In questo difficile quadro, Caritas Italiana – grazie alla colletta straordinaria promossa dalla Conferenza Episcopale Italiana il 24 gennaio 2010 - ha assicurato sin dall’inizio una presenza stabile e attenta, con 221 progetti di solidarietà, per un importo di oltre 24 milioni di euro. I principali ambiti: assistenza sfollati, formazione e inclusione sociale, sanitario, socio-economico. Nella capitale Port-au-Prince si sono alternati operatori di Caritas Italiana, con il compito di accompagnare la Caritas nazionale di Haiti nella gestione degli interventi e sviluppare capacità di lavoro autonomo.

La maggior parte dei progetti è stata realizzata nelle zone più colpite dal sisma, cioè nei Dipartimenti Ovest e Sud-est.
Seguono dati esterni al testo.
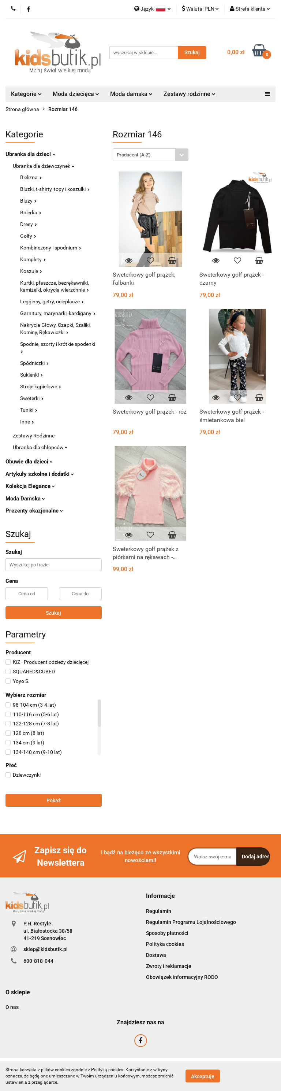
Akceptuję (202, 1076)
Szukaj (53, 613)
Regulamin (158, 911)
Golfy (28, 236)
La forte presenza di progetti nella diocesi di Port-au-Prince è riconducibile ad attività della Caritas nazionale a favore dei più poveri.
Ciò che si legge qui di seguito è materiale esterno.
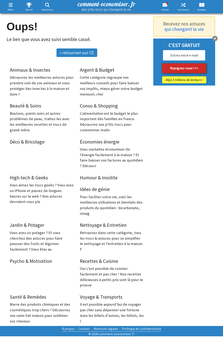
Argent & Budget (97, 70)
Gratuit (165, 9)
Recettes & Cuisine (99, 261)
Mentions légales (106, 329)
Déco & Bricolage (27, 142)
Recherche (47, 9)
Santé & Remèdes (28, 297)
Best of (29, 9)
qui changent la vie (184, 29)
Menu (11, 9)
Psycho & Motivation (31, 261)
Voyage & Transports (101, 297)
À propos (201, 9)
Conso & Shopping (99, 106)
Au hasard (183, 9)
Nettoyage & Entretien (103, 225)
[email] (184, 55)
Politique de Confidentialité (141, 329)
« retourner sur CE (77, 53)
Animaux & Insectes (30, 70)
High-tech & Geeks (29, 177)
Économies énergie (99, 142)
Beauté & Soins (25, 106)
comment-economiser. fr (106, 5)
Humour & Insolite (98, 177)
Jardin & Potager (27, 225)
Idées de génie (95, 189)
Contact (84, 329)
L’oggetto di approfondimento del Dossier non riguarda tuttavia la sola dimensione della catastrofe e dell’aiuto umanitario. Il focus principale si concentra sulla partecipazione politica: anche all’interno di un contesto segnato da grandi difficoltà sociali ed economiche sono presenti esperienze incoraggianti, segnali di vitalità del tessuto umano e associativo. Il sostegno di tali esperienze è necessario per il futuro di Haiti: non ci può essere sviluppo senza vera democrazia e partecipazione.